Much of my August was spent in Northern Michigan, but still my garden grew at home. The effects of the EPA lead remediation in my yard are everywhere.
Before we left for vacation, I had one more set of plants still sitting in temporary pots: my raspberries. I knew that they would hold up better in my absence if they were in the actual ground instead of in a pot where they would dry out much more quickly. As a result, I rushed the project and didn’t do things in the order I would have if there had been more time.

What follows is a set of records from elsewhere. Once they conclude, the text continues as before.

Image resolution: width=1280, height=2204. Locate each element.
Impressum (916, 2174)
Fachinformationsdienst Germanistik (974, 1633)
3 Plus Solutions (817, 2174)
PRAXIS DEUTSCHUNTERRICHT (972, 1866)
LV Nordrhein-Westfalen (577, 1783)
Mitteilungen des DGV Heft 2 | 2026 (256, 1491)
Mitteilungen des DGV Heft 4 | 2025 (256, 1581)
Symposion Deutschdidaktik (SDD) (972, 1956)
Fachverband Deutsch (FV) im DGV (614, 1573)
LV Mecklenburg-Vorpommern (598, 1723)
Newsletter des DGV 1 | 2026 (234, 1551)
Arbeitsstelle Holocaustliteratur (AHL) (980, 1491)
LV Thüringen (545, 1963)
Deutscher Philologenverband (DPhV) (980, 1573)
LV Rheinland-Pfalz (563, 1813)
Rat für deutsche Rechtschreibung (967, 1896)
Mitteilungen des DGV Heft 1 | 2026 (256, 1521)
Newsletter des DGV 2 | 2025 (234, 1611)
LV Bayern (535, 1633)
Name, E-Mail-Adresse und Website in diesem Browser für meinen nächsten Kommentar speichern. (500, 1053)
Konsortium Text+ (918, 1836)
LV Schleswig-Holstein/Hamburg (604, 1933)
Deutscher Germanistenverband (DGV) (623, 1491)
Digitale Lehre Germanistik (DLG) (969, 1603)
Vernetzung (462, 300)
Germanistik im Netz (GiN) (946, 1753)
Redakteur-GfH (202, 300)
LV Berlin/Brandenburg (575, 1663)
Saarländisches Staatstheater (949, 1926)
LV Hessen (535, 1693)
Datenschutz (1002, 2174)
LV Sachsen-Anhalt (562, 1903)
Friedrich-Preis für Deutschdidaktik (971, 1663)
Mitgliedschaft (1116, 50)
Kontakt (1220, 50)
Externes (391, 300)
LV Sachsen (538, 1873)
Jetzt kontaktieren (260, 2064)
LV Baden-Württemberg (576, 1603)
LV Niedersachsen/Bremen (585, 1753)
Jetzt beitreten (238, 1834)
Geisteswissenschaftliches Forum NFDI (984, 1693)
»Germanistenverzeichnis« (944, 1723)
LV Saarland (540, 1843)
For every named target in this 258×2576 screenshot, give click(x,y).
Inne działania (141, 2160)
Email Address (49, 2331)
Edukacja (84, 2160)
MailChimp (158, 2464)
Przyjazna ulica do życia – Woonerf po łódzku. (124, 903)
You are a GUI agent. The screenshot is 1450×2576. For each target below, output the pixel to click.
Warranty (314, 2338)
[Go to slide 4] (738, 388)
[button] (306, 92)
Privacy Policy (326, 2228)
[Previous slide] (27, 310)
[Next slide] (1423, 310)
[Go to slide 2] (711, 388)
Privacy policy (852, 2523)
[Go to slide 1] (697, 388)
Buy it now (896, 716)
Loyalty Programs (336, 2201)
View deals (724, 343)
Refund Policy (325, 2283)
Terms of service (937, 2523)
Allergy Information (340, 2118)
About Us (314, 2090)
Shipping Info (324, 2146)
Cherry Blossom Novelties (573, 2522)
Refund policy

I’d bought the raspberries at the Master Gardeners’ sale a few years ago because I absolutely love red raspberries and I can’t find anywhere local that grows them. I hadn’t realized how much they would spread, and I was surprised at how quickly they overwhelmed the space.
I’d planted them once in my raised bed at the side of the house, then moved them temporarily to my former vegetable garden when I knew it was all going to be dug up. I figured they grew like weeds, so they could handle being dug up and moved around and then moved around again.
Now that it was time to put them in a more permanent space, I tried to figure out how to contain them somewhat. I don’t know that it will really work, but I attempted to dig a trench, line it with weed barrier, then plant the raspberries inside the barrier. I still need to complete a trellis for them. You’ll see the start of it in September.
Meanwhile, I got a little more of my art out, including my German garden weasel, but a lot of my garden art remains in storage where I put it for safekeeping during all the work in my yard. Next year there will be more that makes it out of storage and back into my garden.
Also an effect of the EPA work is the fact that the only vegetable garden I have this year is in my central raised bed, which was created with soil I purchased so it didn’t have to be removed. It’s a pretty haphazard garden. There are a couple tomatoes (all of them are volunteers), a few beans, and basil. Hopefully there will also be a few sweet potatoes later in the fall.
The main planting of vegetables in my yard have always been on the west side, but this area took time for me to remediate the remediation because I needed to turn and loosen the soil before I could plant in it. I decided there wasn’t enough time to grow any vegetables in it this year, and I was still recovering from all the EPA stress myself, so I emptied packet after packet of zinnia seeds into the bed. I hope to have a mass of flowers before the frost. The blooms are already quite happy.
And yet another EPA impact was the tiny, new azalea I planted in front of my house this summer. It was one treat for myself that I’d gotten when all the digging work was done. I’d wanted one to fill an empty gap between the other two by the porch, but I’d known the EPA digging was coming and I didn’t want to subject a tender little plant to that. The existing azaleas are white and pink, so I got one that’s white swirled with pink. I didn’t realize until it surprised me with blooms that it must be one of the new twice-blooming varieties.
I also knew when I left for vacation that I would return to a very different view in the neighbor’s yard. His back yard was up for remediation. It has gotten a little overgrown over the years, but all the critters from the cats to the birds have loved it as a little sanctuary. It had become a nice, green wall.
I knew it was likely to be gone when I returned, and it was. Since our return, it’s been a barren wasteland of compacted dirt. Maybe someday there will be some green returned to it. I keep watching for the EPA subcontractors laying new sod.
And of course, the cats. There are a lot of them. We have our three inside the house and now there is a motley crew of neighborhood cats hanging out around our house. At the moment, there are five who stop by for food every morning and evening: Jazzy [Jeff], [Captain] Scrappy, Spike, Mark [Mc-no-Balls], and Junior with Balls. I think the outdoor guys missed us while we were gone on vacation almost as much as the indoor cats missed us.
Aside from having their people gone for an eternity, the big news for the cats is that it is cicada season. Cicadas are everyone’s favorite plaything. One evening I was out walking Perry and we heard some raspy buzzing in the street between my car and the curb. Perry went over to investigate and the next thing I knew, he had a cicada buzzing angrily in his mouth. For a moment, I thought perhaps it was stuck there. To me, it seemed like it had to have been painful. But Perry carried it up the sidewalk for a good distance before spitting it out. Below is a video of him surveying it. Just imagine it buzzing like that inside his mouth.
I wasn’t sure what he thought about the whole experience. Was it frightening? Painful? Unpleasant? But the next night during our walk, Perry and I heard another cicada in the trees next door and Perry bolted in their direction, hopeful. I guess he enjoyed his close encounter with a cicada.